Customer service staff hired at HMRC – without speaking to a human – MASHAHER

ISLAM GAMAL19 May 2024Last Update :
Customer service staff hired at HMRC – without speaking to a human – MASHAHER


artificial intelligence

HM Revenue & Customs is using artificial intelligence (AI) to recruit staff, with some customer service agents being hired without ever speaking to a human.

The taxman has been under fire for months over poor customer service – and a report last week revealed that taxpayers collectively spent almost 800 years waiting to speak to an adviser last year.

It has now emerged that junior roles – including customer service advisers – are being hired purely using AI.

Applicants send their CV and a 1,000-word statement, before being sent a video link only to be greeted by a pre-recorded video in which they are asked six questions, the Sunday Times reported.

If successful, candidates can accept a job at HMRC by clicking a button – meaning they do not speak to a human until their first day in the role.

The technology is provided through a company called Outmatch, which touts the tagline “treat your candidates like your best customers”.

HMRC has consistently failed to meet its customer service targets for almost all of the last five years. Frozen tax thresholds have dragged millions more people into the tax net, causing a surge in demand for its helpline service.

One worker, who said they were hired at HMRC’s office in Nottingham without speaking to a person, said: “You’d expect the job interview to be with a human, but they were all pre-recorded questions. It was so daft and the questions themselves were waffle.”

He also said that staff at the office were demoralised, adding: “In the first couple of weeks it became very clear there were a lot of malingerers in HMRC who chat and eat snacks at their desks all day. In the office there are sweets and cakes and crisps everywhere you look.

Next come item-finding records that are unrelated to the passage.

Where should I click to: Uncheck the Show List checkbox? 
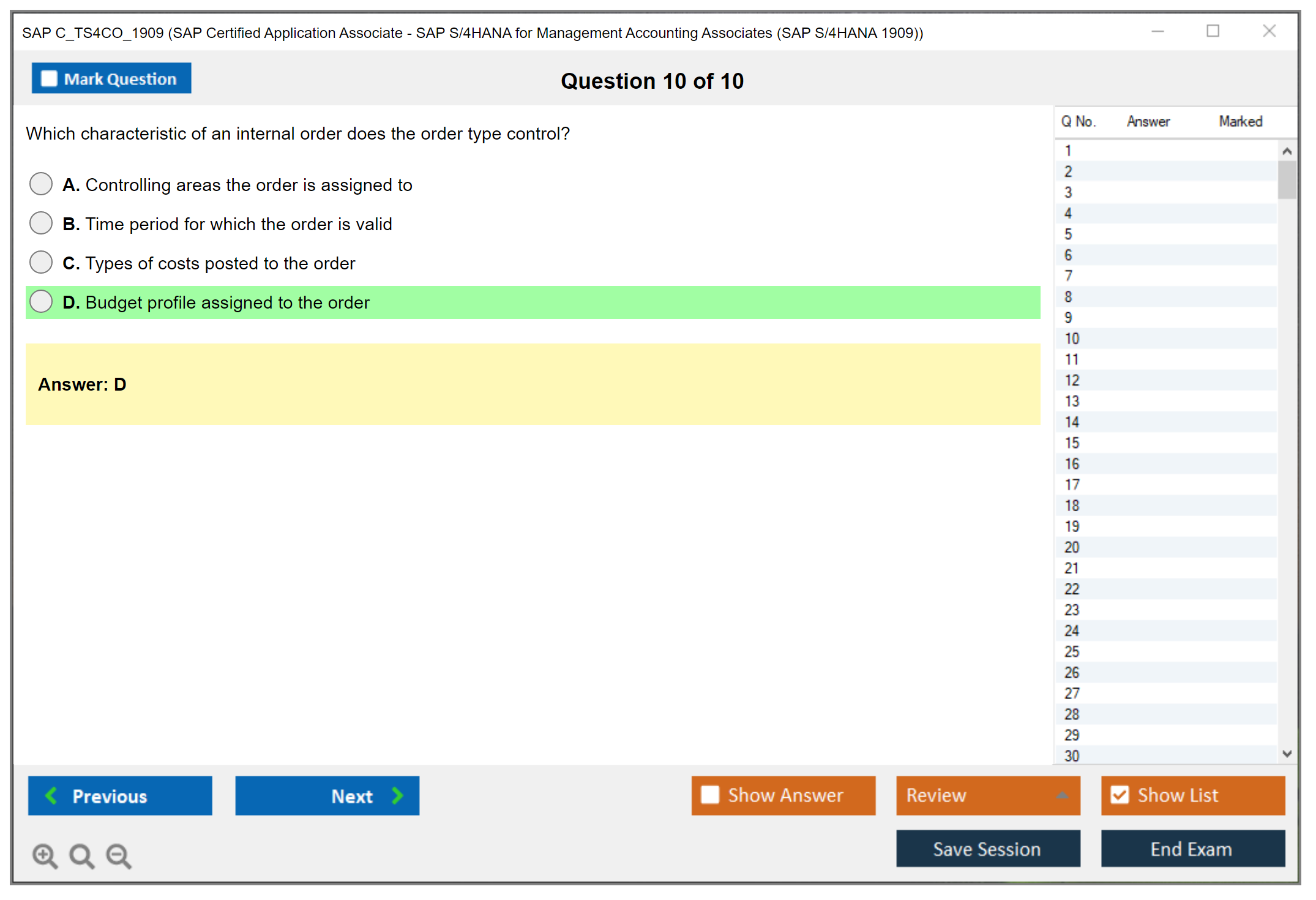tap(1120, 795)
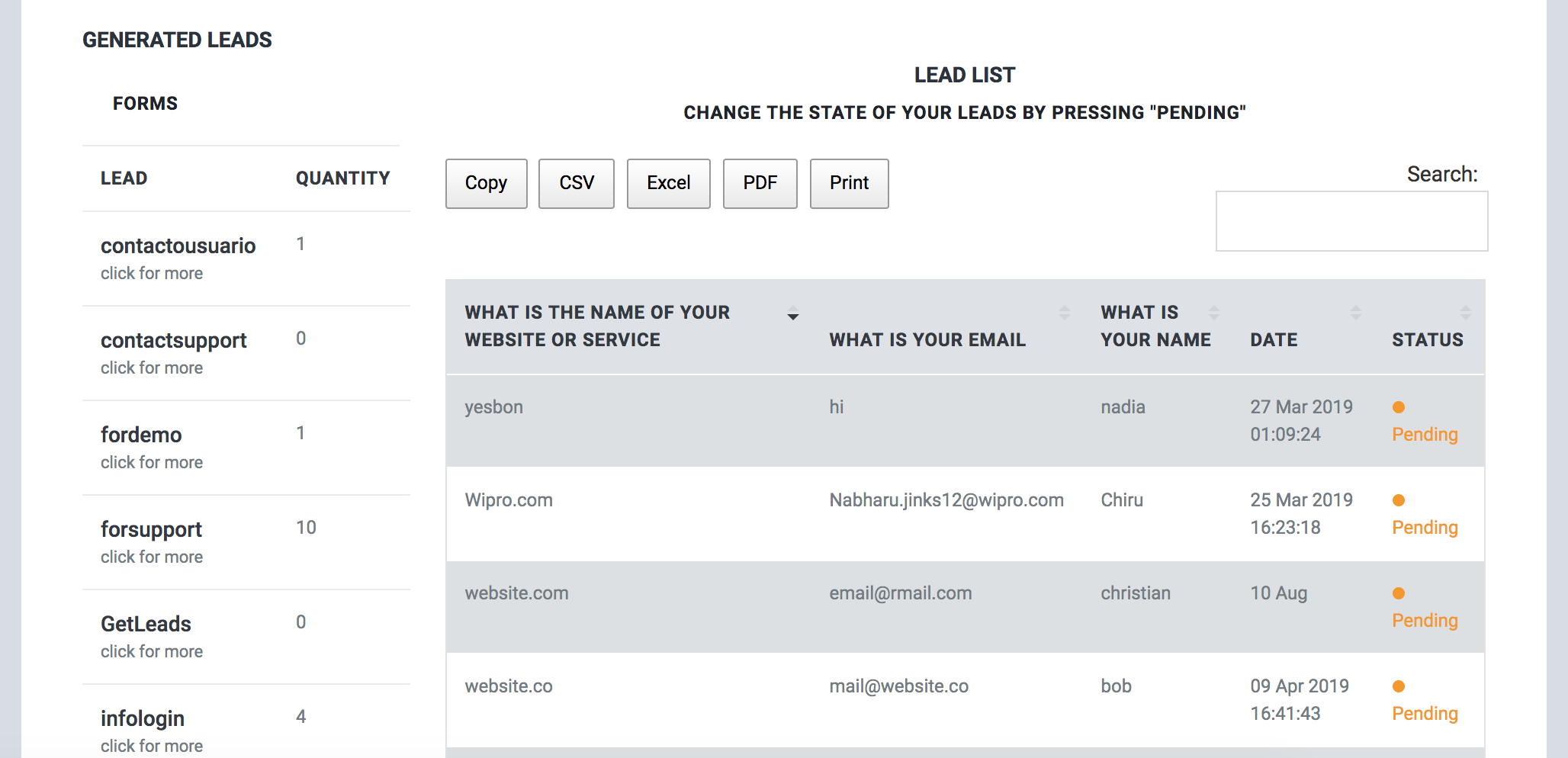Toggle Pending status for nadia's lead
This screenshot has width=1568, height=758.
tap(1425, 435)
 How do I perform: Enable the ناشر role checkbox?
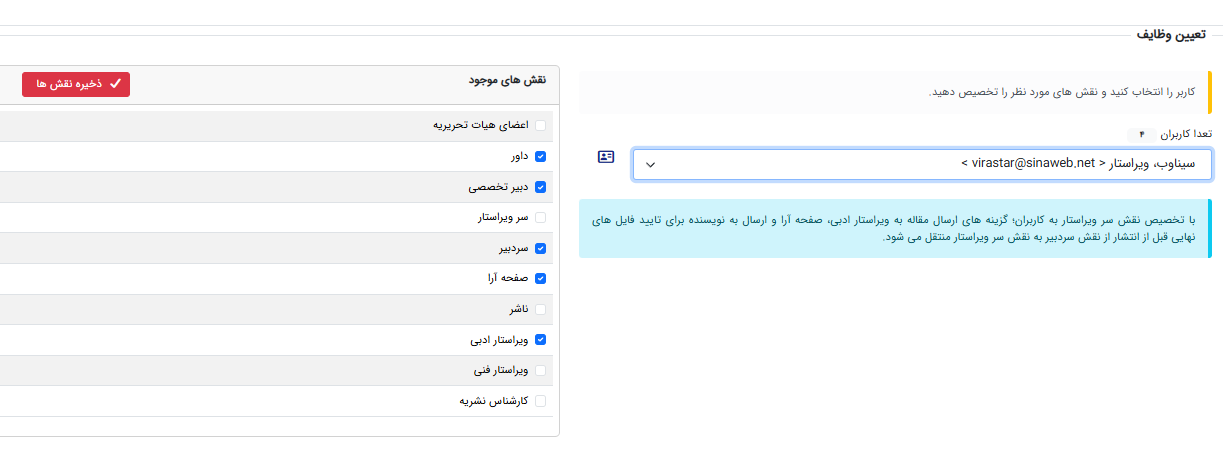[541, 309]
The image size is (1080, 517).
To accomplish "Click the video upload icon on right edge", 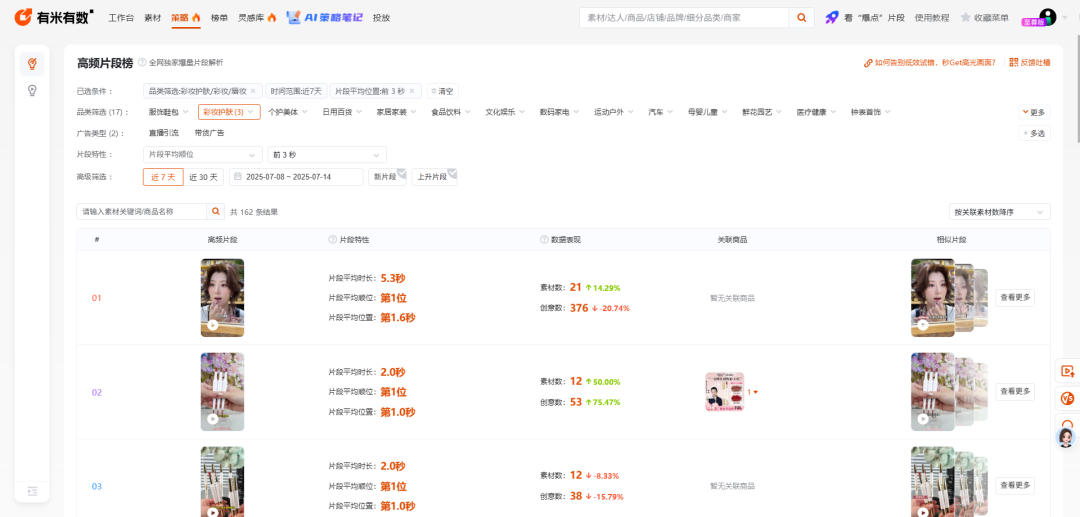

“I pay tax and want to know that every penny handed over to the Government is being used appropriately, but it offends me to see how dysfunctional it is at HMRC and how idle some staff are.”

Earlier this year, HMRC was forced to abandon plans to close phone lines for six months every summer after Chancellor Jeremy Hunt intervened. It has since been given an additional £51m funding to help staff answer more calls.

Spending watchdog the National Audit Office has previously said that out of a sample of tax queries made to HMRC, half required the help of an adviser and could not be solved simply by speaking with a robot.

But even in instances where taxpayers speak to advisers, HMRC’s own audits from 2023-24 found they had not fully complied with procedures in a third of sampled telephone and correspondence.

The taxman has desperately been trying to digitise its services so more employees can focus on more complex tax cases, which have risen in volume as more people begin to pay taxes they never previously had to due to frozen thresholds.

To reduce call handling, the government department “deflected” nearly a third of calls online in the first 11 months of 2023-24 – up from a quarter the year before.

But of the callers who were deflected, only 28pc reported being satisfied with the service they had received.

An HMRC spokesman told the Sunday Times: “All customer service applicants complete online testing prior to interview and, if recruited, receive up to 10 weeks of comprehensive training and observation before answering calls, with ongoing support available from experienced colleagues.”